Discard RDATA from already seen positions. (#7648)

2020-06-15 08:44:54 -04:00 · 2020-06-15 08:44:54 -04:00 · 7d2532be36
parent bd6dc17221
commit 7d2532be36
6 changed files with 175 additions and 27 deletions
--- a/changelog.d/7648.bugfix
+++ b/changelog.d/7648.bugfix
@ -0,0 +1 @@
 In working mode, ensure that replicated data has not already been received.
--- a/synapse/app/generic_worker.py
+++ b/synapse/app/generic_worker.py
@ -738,6 +738,11 @@ class GenericWorkerReplicationHandler(ReplicationDataHandler):
        except Exception:
            logger.exception("Error processing replication")
    async def on_position(self, stream_name: str, instance_name: str, token: int):
        await super().on_position(stream_name, instance_name, token)
        # Also call on_rdata to ensure that stream positions are properly reset.
        await self.on_rdata(stream_name, instance_name, token, [])
    def stop_pusher(self, user_id, app_id, pushkey):
        if not self.notify_pushers:
            return
--- a/synapse/replication/tcp/commands.py
+++ b/synapse/replication/tcp/commands.py
@ -149,7 +149,7 @@ class RdataCommand(Command):
 class PositionCommand(Command):
-    """Sent by the server to tell the client the stream postition without
+    """Sent by the server to tell the client the stream position without
    needing to send an RDATA.
    Format::
@ -188,7 +188,7 @@ class ErrorCommand(_SimpleCommand):
 class PingCommand(_SimpleCommand):
-    """Sent by either side as a keep alive.
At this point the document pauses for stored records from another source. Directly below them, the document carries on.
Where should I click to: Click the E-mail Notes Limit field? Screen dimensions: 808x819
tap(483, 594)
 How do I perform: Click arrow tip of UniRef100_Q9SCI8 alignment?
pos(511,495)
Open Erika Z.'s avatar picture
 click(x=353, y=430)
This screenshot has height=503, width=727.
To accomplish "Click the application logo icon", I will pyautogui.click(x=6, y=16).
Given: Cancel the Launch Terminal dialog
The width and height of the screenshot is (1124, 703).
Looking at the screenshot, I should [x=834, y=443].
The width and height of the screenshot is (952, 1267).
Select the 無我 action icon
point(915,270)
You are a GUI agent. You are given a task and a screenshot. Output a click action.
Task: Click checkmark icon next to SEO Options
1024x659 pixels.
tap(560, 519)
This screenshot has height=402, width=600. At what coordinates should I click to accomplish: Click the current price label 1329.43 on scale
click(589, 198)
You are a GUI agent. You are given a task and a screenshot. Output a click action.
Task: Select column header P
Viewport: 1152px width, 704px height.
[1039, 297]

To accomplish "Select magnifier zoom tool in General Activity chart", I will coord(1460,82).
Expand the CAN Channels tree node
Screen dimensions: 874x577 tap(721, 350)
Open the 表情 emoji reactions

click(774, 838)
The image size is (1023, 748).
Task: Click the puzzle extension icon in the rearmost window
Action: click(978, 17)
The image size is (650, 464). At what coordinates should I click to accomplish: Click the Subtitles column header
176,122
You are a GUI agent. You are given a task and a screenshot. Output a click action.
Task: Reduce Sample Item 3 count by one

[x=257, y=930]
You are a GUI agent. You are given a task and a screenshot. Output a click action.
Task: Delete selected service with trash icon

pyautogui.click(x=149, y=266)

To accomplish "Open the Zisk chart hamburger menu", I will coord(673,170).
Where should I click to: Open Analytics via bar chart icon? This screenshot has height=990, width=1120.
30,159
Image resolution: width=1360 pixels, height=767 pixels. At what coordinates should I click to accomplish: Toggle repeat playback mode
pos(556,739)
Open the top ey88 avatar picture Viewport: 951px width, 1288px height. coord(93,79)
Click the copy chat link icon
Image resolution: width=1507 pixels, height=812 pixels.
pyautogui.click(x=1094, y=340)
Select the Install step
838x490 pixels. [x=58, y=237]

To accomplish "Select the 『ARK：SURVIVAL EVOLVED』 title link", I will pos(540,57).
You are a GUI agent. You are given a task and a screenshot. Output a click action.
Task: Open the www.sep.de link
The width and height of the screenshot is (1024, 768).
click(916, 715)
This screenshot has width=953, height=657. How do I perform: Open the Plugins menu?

The data is arbitary (often timestamp)
+    """Sent by either side as a keep alive. The data is arbitrary (often timestamp)
    """
    NAME = "PING"
--- a/synapse/replication/tcp/handler.py
+++ b/synapse/replication/tcp/handler.py
@ -112,8 +112,8 @@ class ReplicationCommandHandler:
            "replication_position", clock=self._clock
        )
-        # Map of stream to batched updates. See RdataCommand for info on how
+        # Map of stream name to batched updates. See RdataCommand for info on
-        # batching works.
+        # how batching works.
        self._pending_batches = {}  # type: Dict[str, List[Any]]
        # The factory used to create connections.
@ -123,7 +123,8 @@ class ReplicationCommandHandler:
        # outgoing replication commands to.)
        self._connections = []  # type: List[AbstractConnection]
-        # For each connection, the incoming streams that are coming from that connection
+        # For each connection, the incoming stream names that are coming from
        # that connection.
        self._streams_by_connection = {}  # type: Dict[AbstractConnection, Set[str]]
        LaterGauge(
@ -310,7 +311,28 @@ class ReplicationCommandHandler:
                # Check if this is the last of a batch of updates
                rows = self._pending_batches.pop(stream_name, [])
                rows.append(row)
-                await self.on_rdata(stream_name, cmd.instance_name, cmd.token, rows)
+
                stream = self._streams.get(stream_name)
                if not stream:
                    logger.error("Got RDATA for unknown stream: %s", stream_name)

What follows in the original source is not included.